## Provided text:

******

Let’s begin with a caveat: any article that talks about the latest trends in any field runs the risk of being overtaken by developments in the real world. The 3D industry is highly dynamic, with many CG artists and firms at this very moment literally going without sleep in pursuit of a certain vision or developing a particular technique or creating a whole new aesthetic that pushes the cutting edge of visual arts further and faster than this article can cover.
With that out of the way, the trends that we will outline here do show a potential to direct how 3D is thought about and done towards a certain course in both the near and far future. From the new heights that photorealism has achieved to the reinvention of how visual effects in movies are done to the (of course) involvement of AI, there’s never been a more disrupted and disruptive time for 3D.
Let’s dive in.
From the first time William Fetter modeled a human being sitting inside an airplane cockpit to help improve plane designs for Boeing in the 1960s, computer graphic designers have always sought to make their 3D models more and more humanlike and lifelike.
After 6 decades, realism in 3D has come a long way. Photorealism is now a word; it means we judge the realism of a 3D image by how much it has fooled us into thinking that it was captured by a camera and not rendered on a machine.
But it is 2023 now, and 3D artists have gone past simply imitating life. Photorealism is still the basic level of acceptability in terms of look and finish. But artists who can achieve photorealism have used it to play with viewers’ expectations to give real life a twist inside their 3D-rendered worlds: you now get photorealistic humans with inhuman features, or perfectly-realistic textures behaving in absolutely mind-bending ways.
Take for example Instagram influencer Miquela. No, she’s not a 3D artist. She is a virtual human “living” in LA. She shops, eats, goes on trips, hobnobs with celebrities, and shares it all with her 2.8 million followers online. At first, second, maybe even third look you’d think this is just another privileged Gen Z-er living it up. But look closely and you’ll sense something uncanny about her – she’s 3D!

******

## Data extract:

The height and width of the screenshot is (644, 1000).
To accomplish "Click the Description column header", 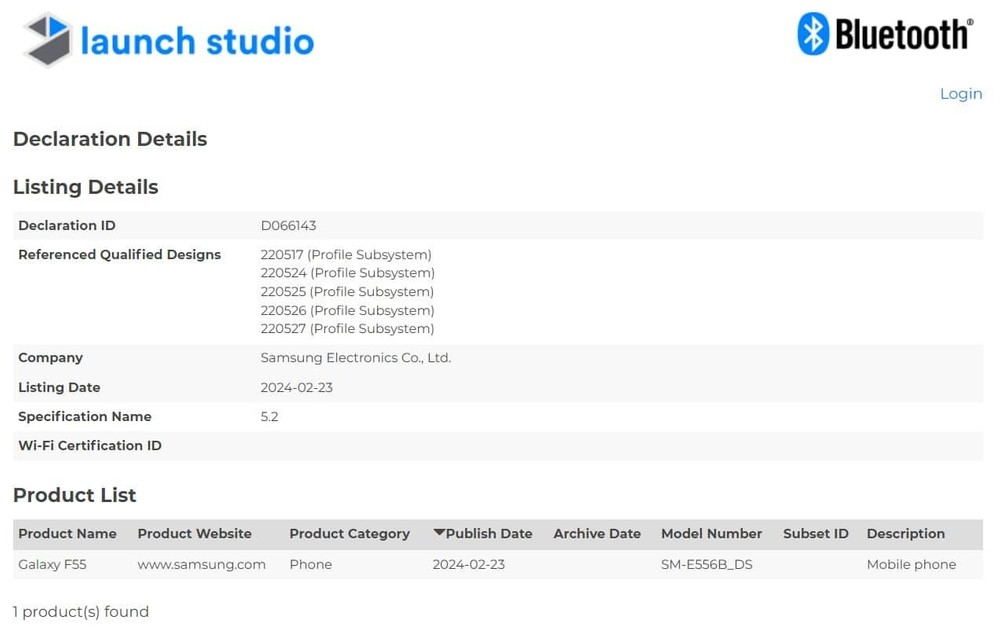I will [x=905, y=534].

******

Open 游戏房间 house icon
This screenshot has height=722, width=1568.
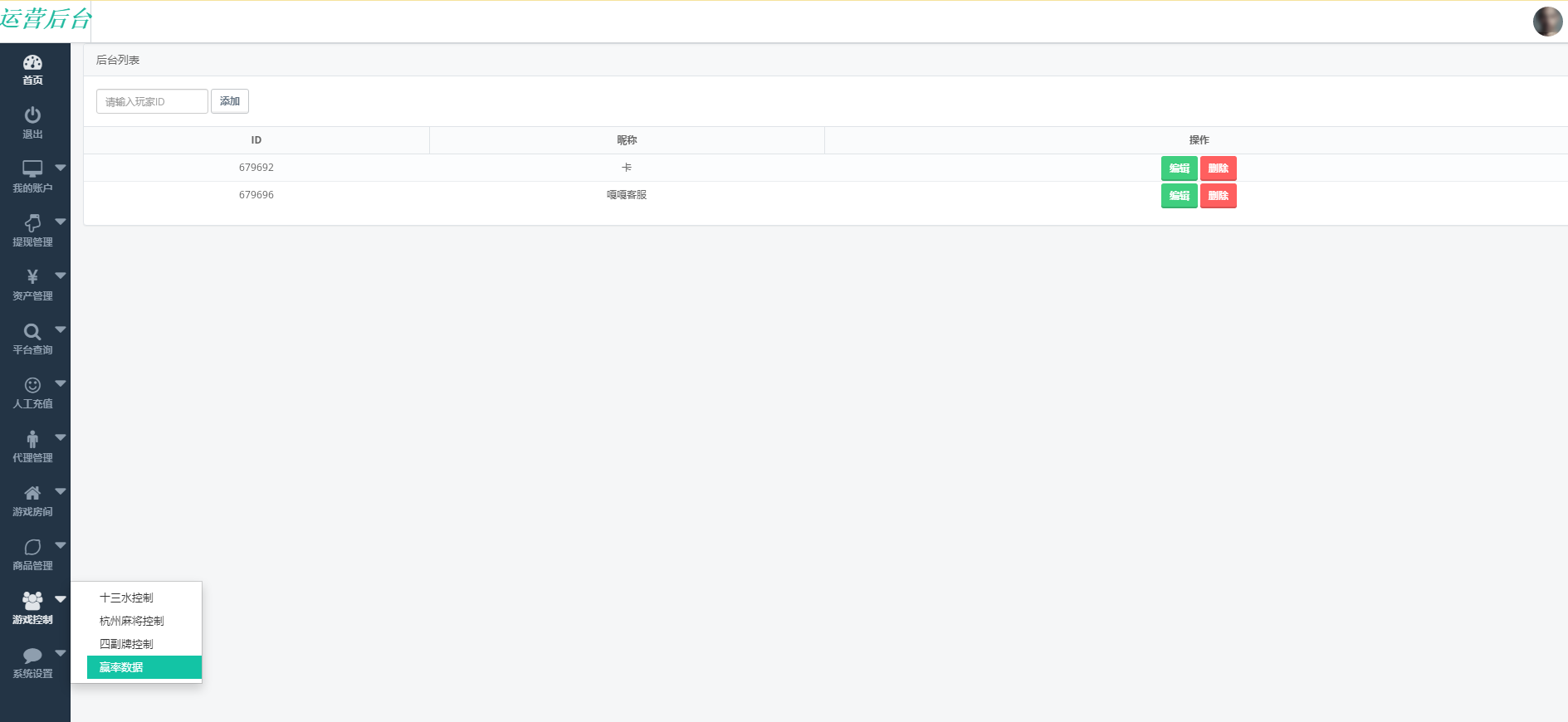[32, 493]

******

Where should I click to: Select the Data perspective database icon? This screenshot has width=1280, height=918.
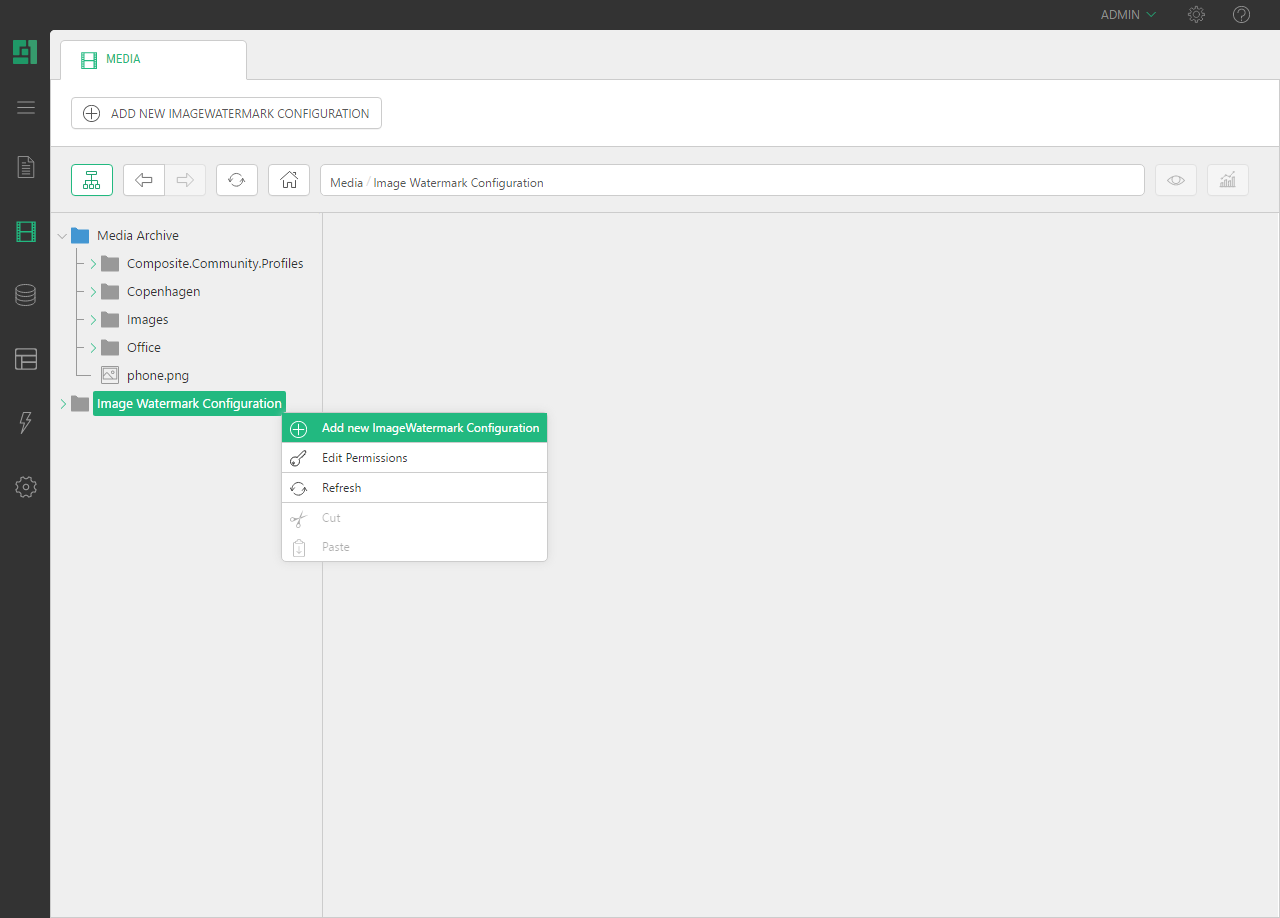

******

## Exercise details:
From the article on 3D trends, rewrite the passage from "Let’s dive in." up to and including "humanlike and lifelike.", replacing "cockpit" with "cabin".

## Written response:
Let’s dive in.
From the first time William Fetter modeled a human being sitting inside an airplane cabin to help improve plane designs for Boeing in the 1960s, computer graphic designers have always sought to make their 3D models more and more humanlike and lifelike.